After jumping in the studio with will.i.am for the funk-rock hybrid “Damn Girl” and writing the soulful “(Another Song) All Over Again” with Matt Morris, Timberlake reunited with Timbaland and asked the star producer “if he could do five or six more ‘Cry Me A Rivers.’” That 2002 single marked a career shift for Justin after his debut solo track “Like I Love You” failed to crack the Top 10 on the charts. With “Cry Me A River,” the boy band crush offered up a warped version of a heartbroken/bitter lover, a thrilling allusion to Timberlake’s crash-and-burn relationship with Britney Spears. The song transformed him from the boy next door with the ramen hair to the guy gunning to be the Next King of Pop.
Requesting half a dozen more “Cry Me A Rivers” was shrewd — and by no means an organic approach to making an album. It could have been a recipe for disaster, a collection of knockoffs of his career-defining song (up to that point). But not on Timbaland’s watch. While “What Goes Around…Comes Around” delivered on the “Cry 2.0” front, much of the album took that concept and ran with it, channeling David Bowie and Prince, a fact that Justin was very open about throughout the album’s promo cycle.
The warped and distorted “SexyBack” would be the most unexpected result, and it became his first No. 1 single. The more melodic but equally forward-thinking follow-up, “My Love,” also topped the Hot 100. Rounding out the No. 1 streak was that Britney split-inspired “What Goes Around…” — the first song recorded during the Timbaland sessions.
During those sessions, the album’s odd track runtimes were born. JT wanted to play around with some rock dynamics, influenced by Coldplay, and Timbaland suggested fusing interludes with the main songs as a way to ease listeners into these new directions. “We were like, let the fans come back and say, ‘Yo, that song at the end of ‘LoveStoned,’ y’all should have made that a whole song,'” Timbaland said at the time. And it worked: The hits are still undeniable, but after all this time, those brief excursions of “Let Me Talk To You,” “I Think She Knows,” “Come Around” and “Set The Mood” still leave you thirsty for more.

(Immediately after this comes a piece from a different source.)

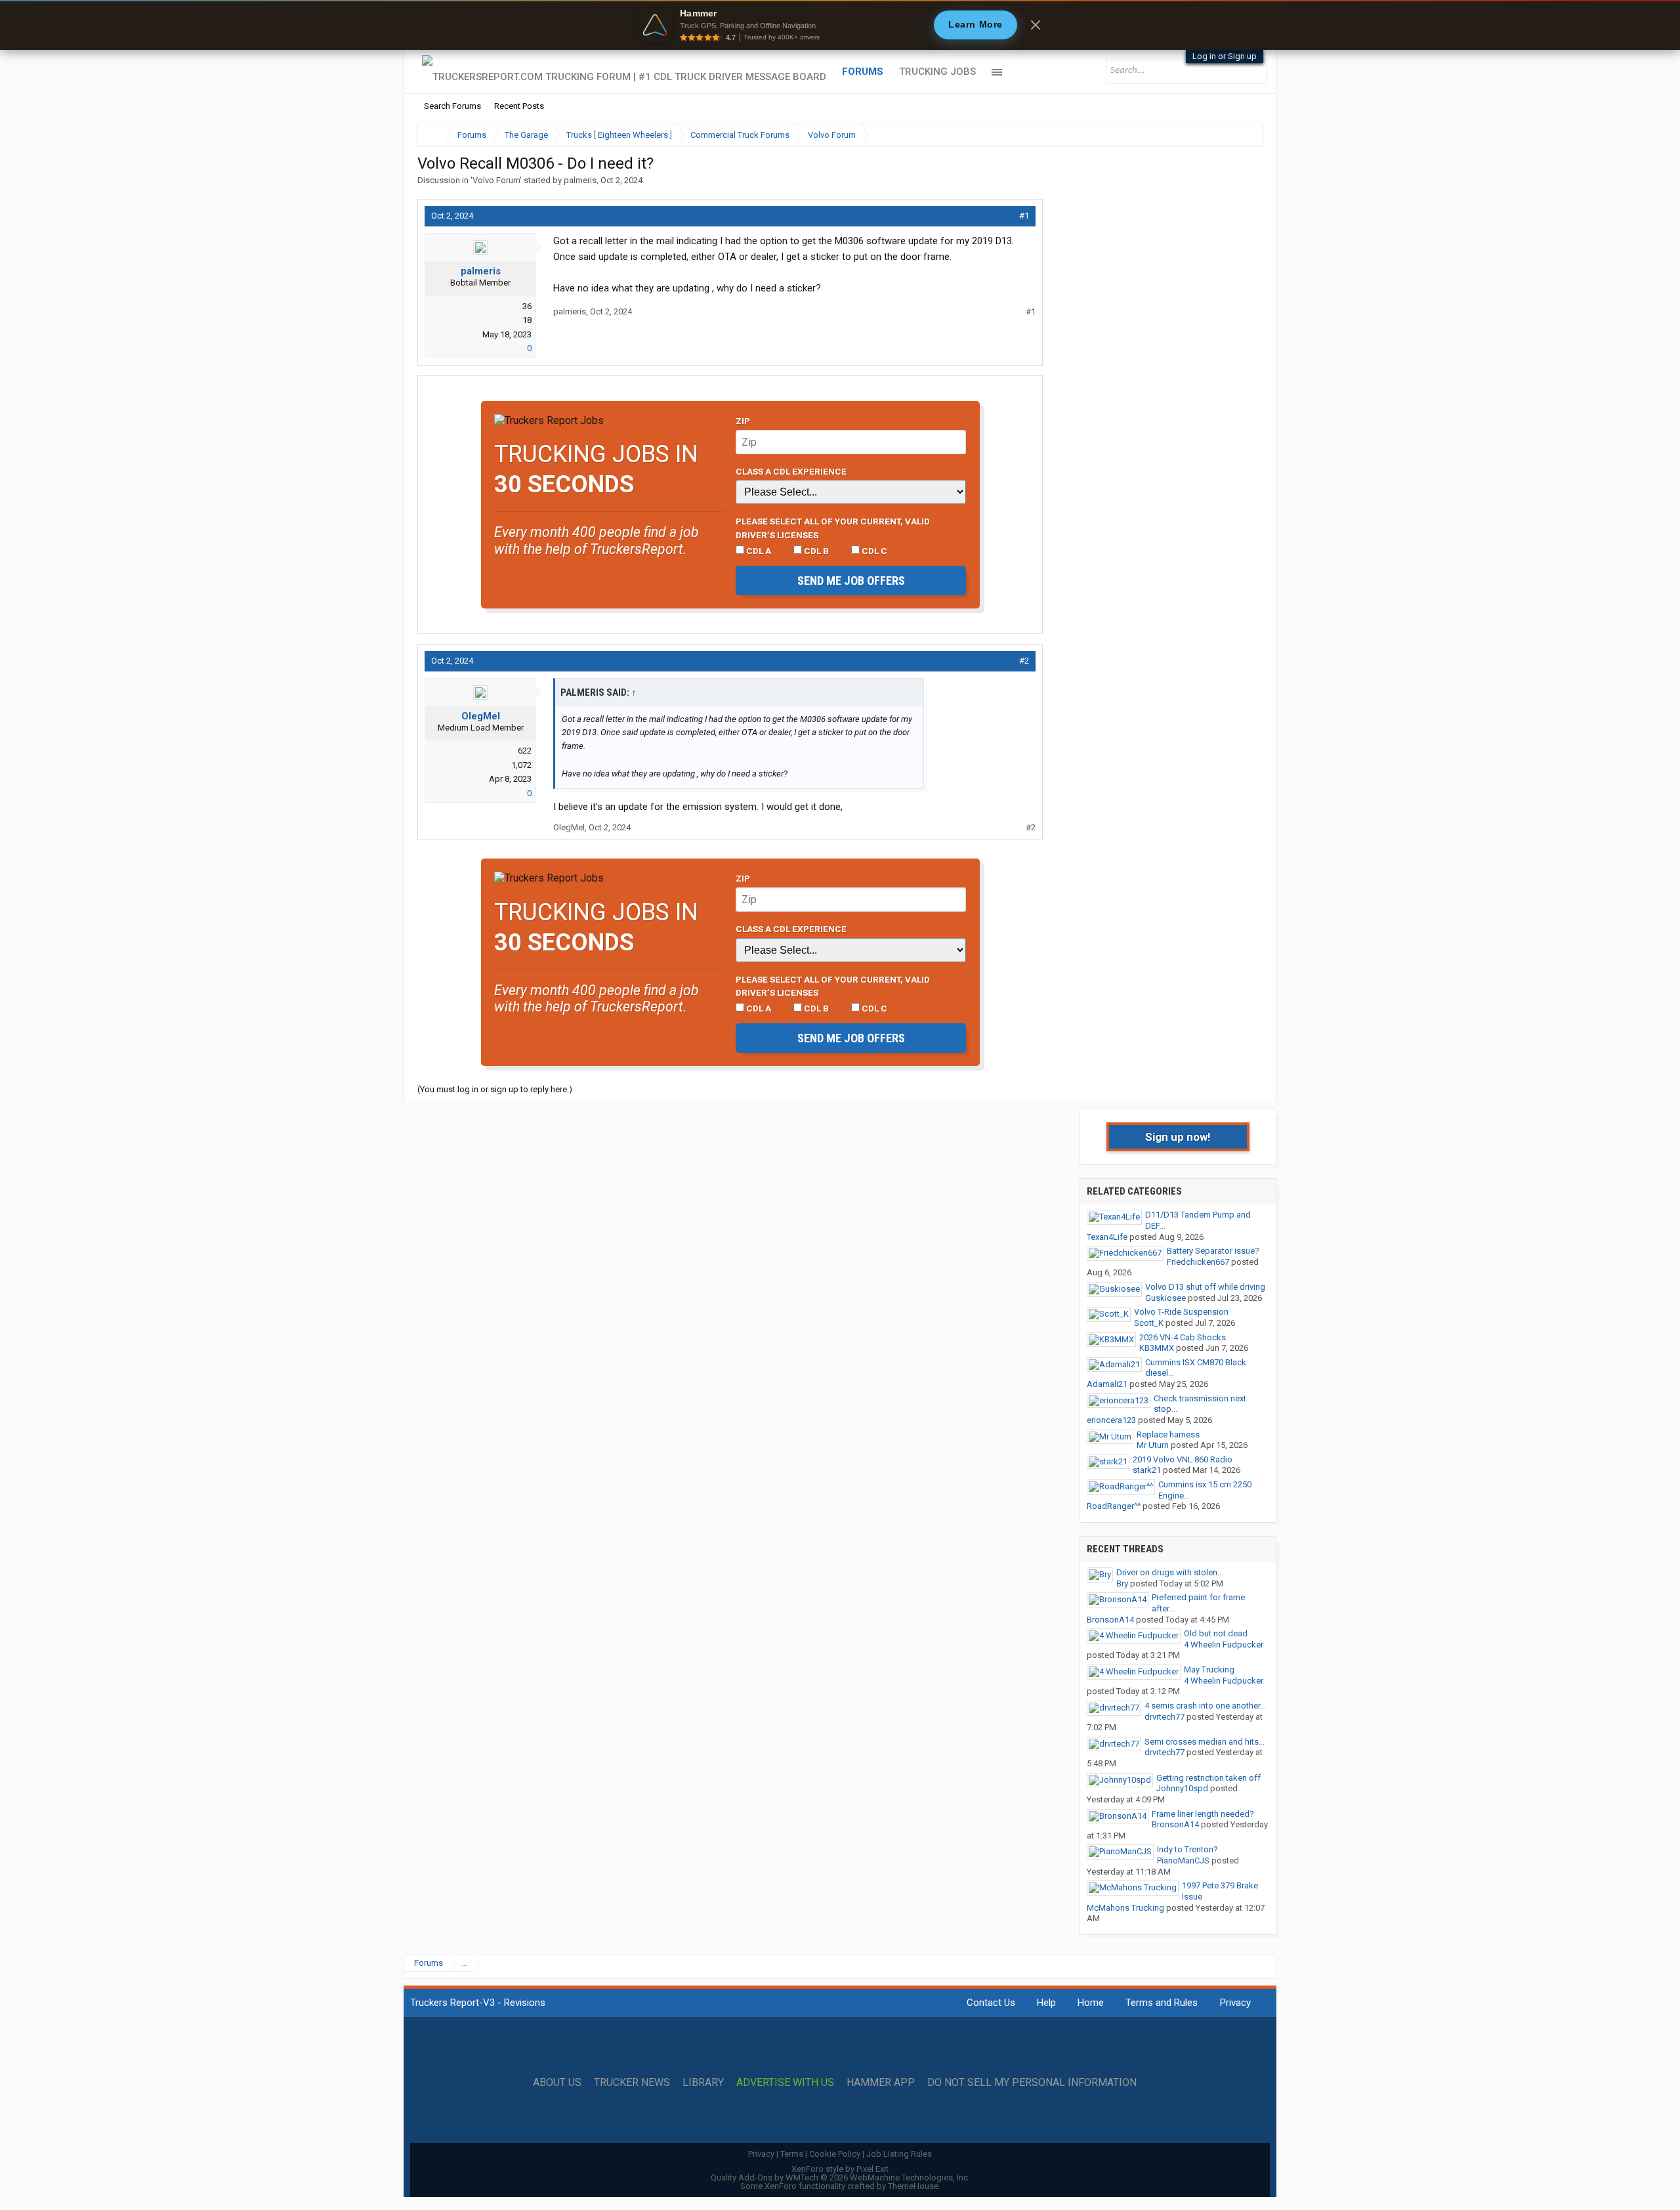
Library (703, 2082)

Timberlake’s new sonic territory worked in tandem with his desire to shed the good boy image that always managed to stick to him. Before this album, his public relationship with sex had been strangely complicated. Of course there was the whole “boy band innocence” thing, and then he dated a star who openly claimed to be a virgin. Even after a Rolling Stone cover that featured him shirtless, oiled up and talking about how little he liked to masturbate because he prefers the real thing – he was still considered wholesome. Then there was the “wardrobe malfunction” at the 2004 Super Bowl, when Timberlake infamously helped Janet Jackson bare her breast on CBS on a Sunday evening. (He would later apologize for taking part and America seemed cool with it, preferring to vilify Janet for the incident instead.)

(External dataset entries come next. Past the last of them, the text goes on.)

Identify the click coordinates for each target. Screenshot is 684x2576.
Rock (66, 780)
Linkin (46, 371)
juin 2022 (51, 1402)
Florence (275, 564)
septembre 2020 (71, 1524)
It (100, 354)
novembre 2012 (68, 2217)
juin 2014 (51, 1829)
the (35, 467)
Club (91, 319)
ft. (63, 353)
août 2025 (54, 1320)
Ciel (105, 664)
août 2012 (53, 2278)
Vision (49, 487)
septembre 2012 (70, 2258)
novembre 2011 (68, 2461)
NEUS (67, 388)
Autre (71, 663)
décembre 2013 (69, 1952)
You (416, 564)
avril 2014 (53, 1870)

And so after all that, he released an album with the word “sex” in the title and in the names of the first three songs, just to set the tone. The album opener tipped us off to what he was going for: “a moment alone to give you my tongue and put you out of control.” While it could read like a teenager’s book of seduction, it ultimately didn’t because, coupled with Timbaland’s slanted bouncing bass, it sounded convincing. That’s the case right up through the last piano notes of “(Another Song) All Over Again.”

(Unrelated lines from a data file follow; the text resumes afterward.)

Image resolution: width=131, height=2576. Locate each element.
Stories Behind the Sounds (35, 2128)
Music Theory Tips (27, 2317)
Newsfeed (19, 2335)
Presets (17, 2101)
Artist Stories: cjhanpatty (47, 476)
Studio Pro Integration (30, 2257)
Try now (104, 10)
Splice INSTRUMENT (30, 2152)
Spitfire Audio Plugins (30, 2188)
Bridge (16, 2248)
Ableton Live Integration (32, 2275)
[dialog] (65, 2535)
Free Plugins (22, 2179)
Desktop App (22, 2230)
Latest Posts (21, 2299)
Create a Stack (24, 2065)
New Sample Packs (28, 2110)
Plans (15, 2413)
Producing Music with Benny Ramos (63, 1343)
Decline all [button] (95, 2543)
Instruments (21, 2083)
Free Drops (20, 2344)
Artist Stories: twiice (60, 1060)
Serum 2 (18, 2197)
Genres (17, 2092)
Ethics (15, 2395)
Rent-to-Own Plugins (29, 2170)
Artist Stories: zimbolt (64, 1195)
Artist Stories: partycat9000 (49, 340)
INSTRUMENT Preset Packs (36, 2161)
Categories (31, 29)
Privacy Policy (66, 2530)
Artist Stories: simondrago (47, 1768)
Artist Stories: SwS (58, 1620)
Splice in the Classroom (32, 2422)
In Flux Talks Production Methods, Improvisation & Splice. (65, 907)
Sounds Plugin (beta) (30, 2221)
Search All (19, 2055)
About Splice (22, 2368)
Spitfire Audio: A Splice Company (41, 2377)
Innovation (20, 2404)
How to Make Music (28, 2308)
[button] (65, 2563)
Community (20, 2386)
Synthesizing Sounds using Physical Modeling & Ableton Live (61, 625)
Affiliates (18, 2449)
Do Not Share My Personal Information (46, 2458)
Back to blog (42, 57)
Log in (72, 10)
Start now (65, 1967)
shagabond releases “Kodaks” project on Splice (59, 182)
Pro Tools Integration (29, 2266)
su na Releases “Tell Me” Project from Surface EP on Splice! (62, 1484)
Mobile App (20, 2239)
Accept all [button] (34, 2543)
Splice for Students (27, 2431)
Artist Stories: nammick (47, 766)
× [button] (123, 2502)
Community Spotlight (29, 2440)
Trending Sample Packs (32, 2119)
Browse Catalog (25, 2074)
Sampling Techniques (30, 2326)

And it certainly didn’t feel like a bunch of “Cry Me A River” retreads. Ten years after the fact, it’s easy to see the music avoided certain pitfalls because it was the result of a person coming into his own as an adult and as an artist, at the same time. With three No. 1 singles, FutureSex/LoveSounds outsold Justified by a million and went on to sell 10 million units worldwide. Daddy was on a mission to please, and the numbers prove he did. But he did without falling into expectations. It’s perfectly ironic, then, that for the past decade the expectation for young stars looking to blossom into “mature” artists is that they’d look to the FutureSex template — but rarely would they come close to replicating it.